■ Work to be completed
Copy out every line of the listing below verbatim, omitting the pictures.

━━━━━━━━

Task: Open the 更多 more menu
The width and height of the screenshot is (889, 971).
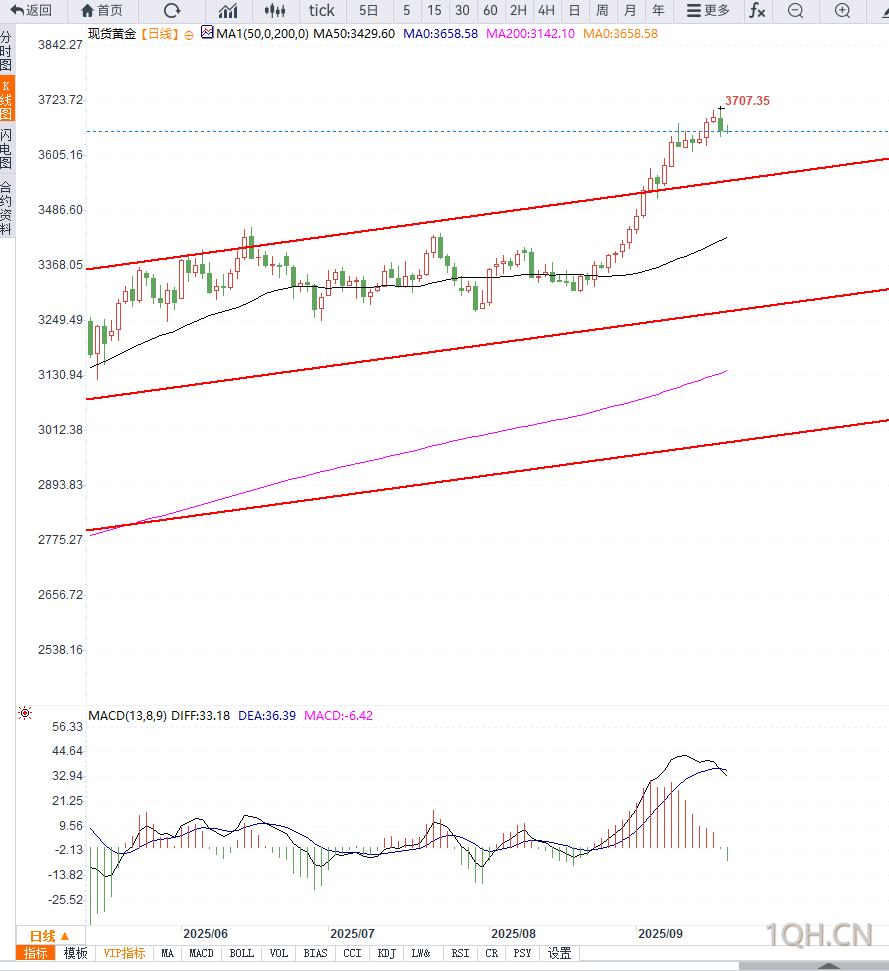Action: (708, 11)
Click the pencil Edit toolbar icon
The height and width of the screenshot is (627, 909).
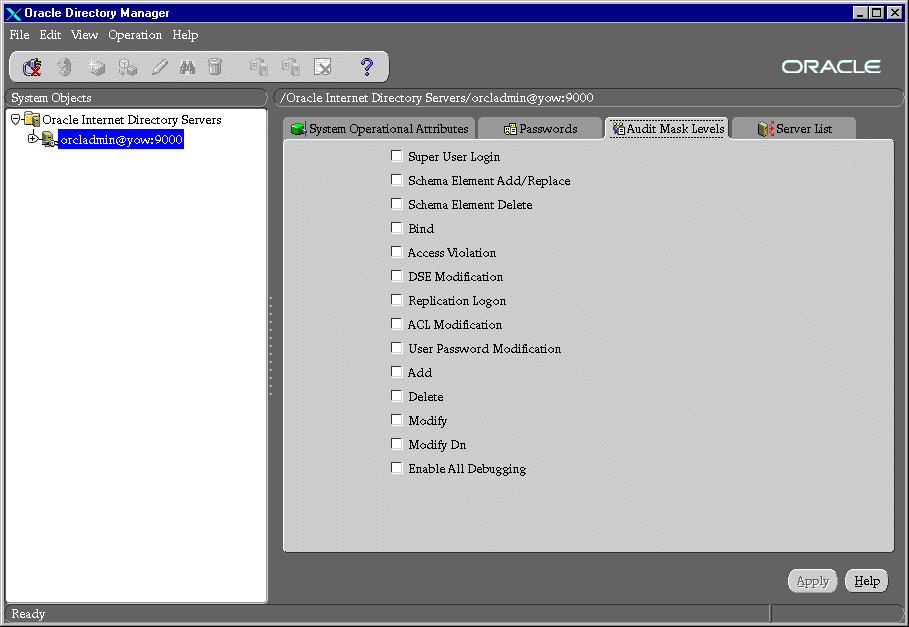[x=159, y=67]
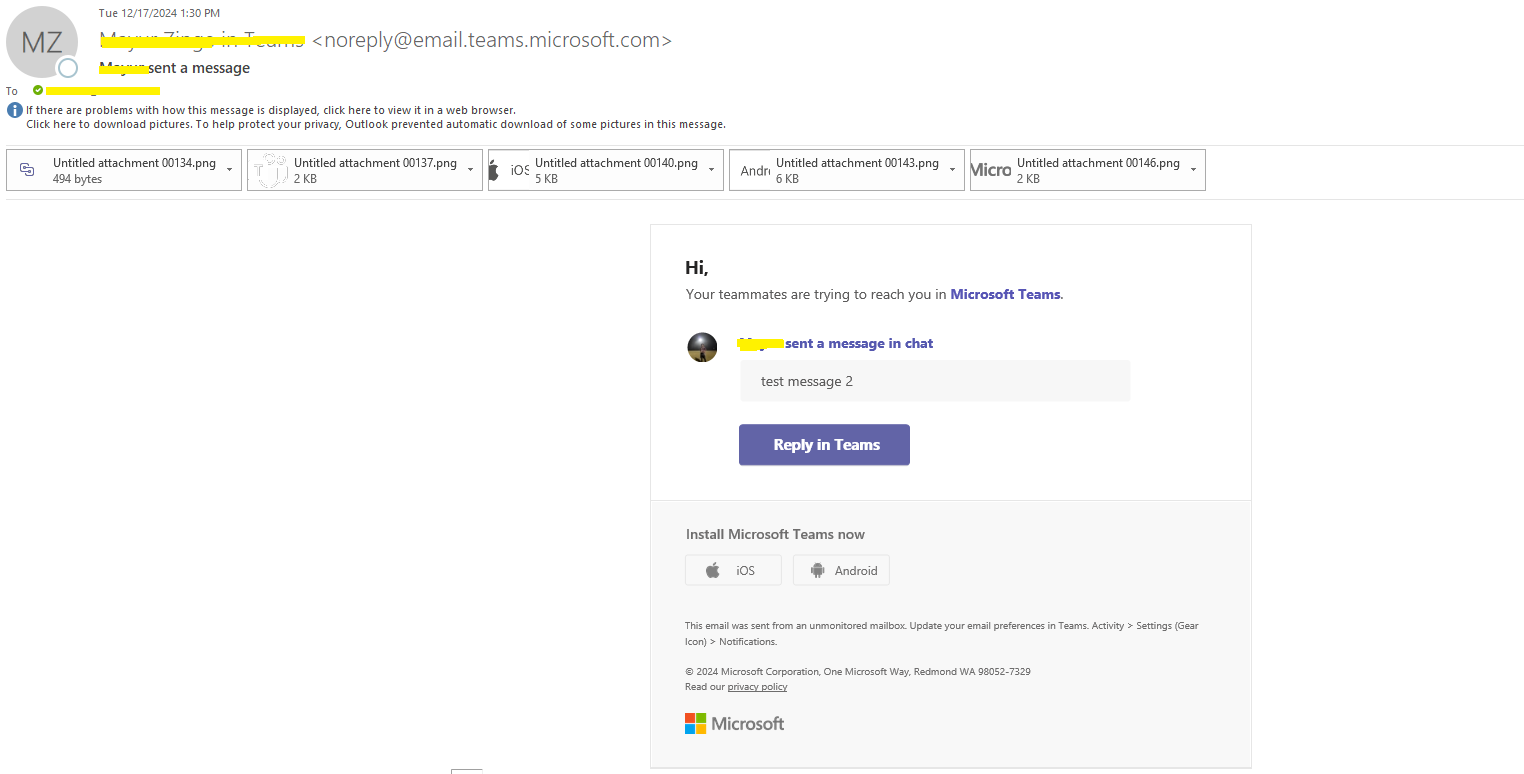Click the cloud attachment icon on Untitled attachment 00134.png
The image size is (1524, 774).
click(29, 170)
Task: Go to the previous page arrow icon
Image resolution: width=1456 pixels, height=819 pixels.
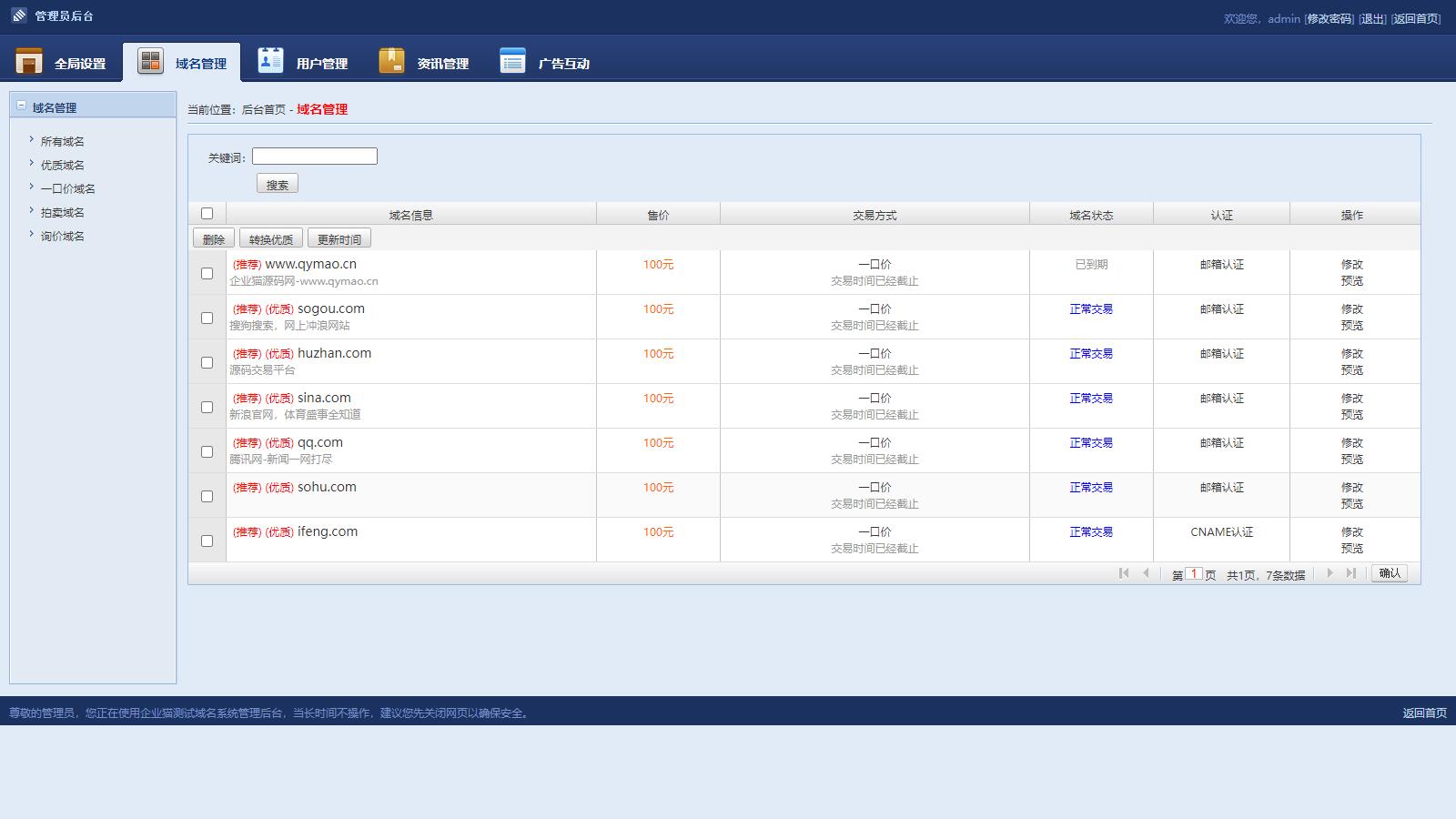Action: [1146, 573]
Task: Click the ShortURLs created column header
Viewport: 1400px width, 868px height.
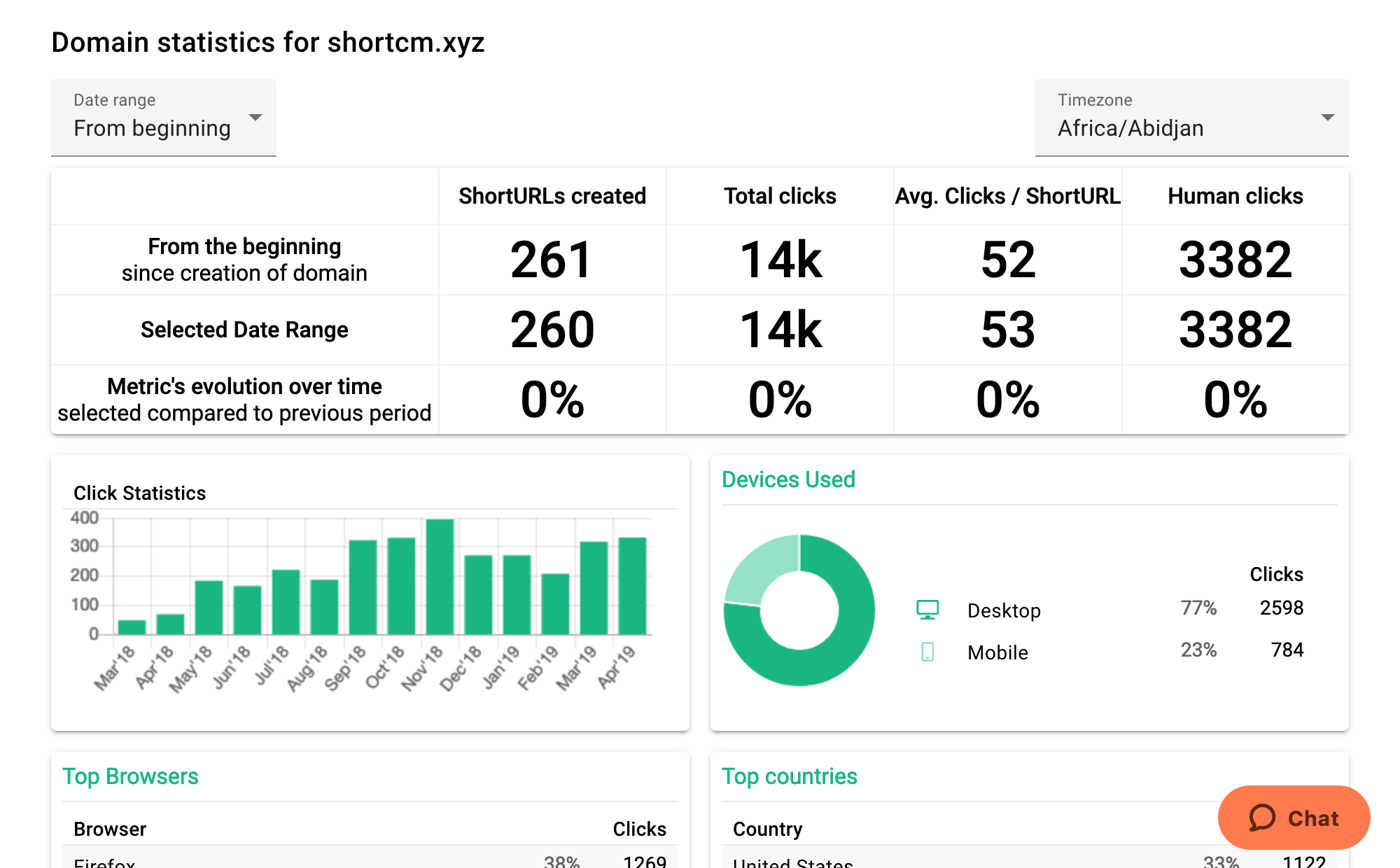Action: tap(552, 196)
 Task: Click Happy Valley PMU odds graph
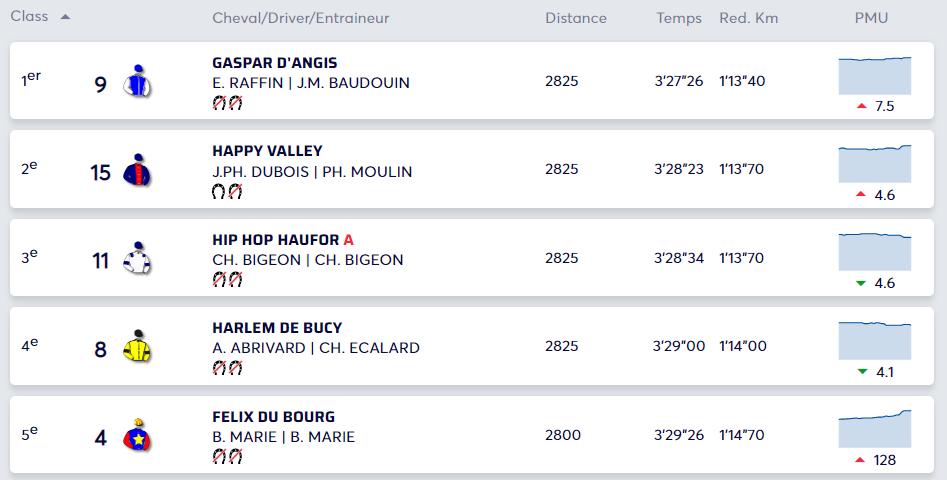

━━━━━━━━

■ Task response
Task: Open the 更多 more menu
The width and height of the screenshot is (889, 971).
Action: (708, 11)
Click the pencil Edit toolbar icon
The height and width of the screenshot is (627, 909).
[x=159, y=67]
Click the cloud attachment icon on Untitled attachment 00134.png
The image size is (1524, 774).
click(29, 170)
Task: Go to the previous page arrow icon
Image resolution: width=1456 pixels, height=819 pixels.
Action: [1146, 573]
Task: Click the ShortURLs created column header
Viewport: 1400px width, 868px height.
Action: tap(552, 196)
 Task: Click Happy Valley PMU odds graph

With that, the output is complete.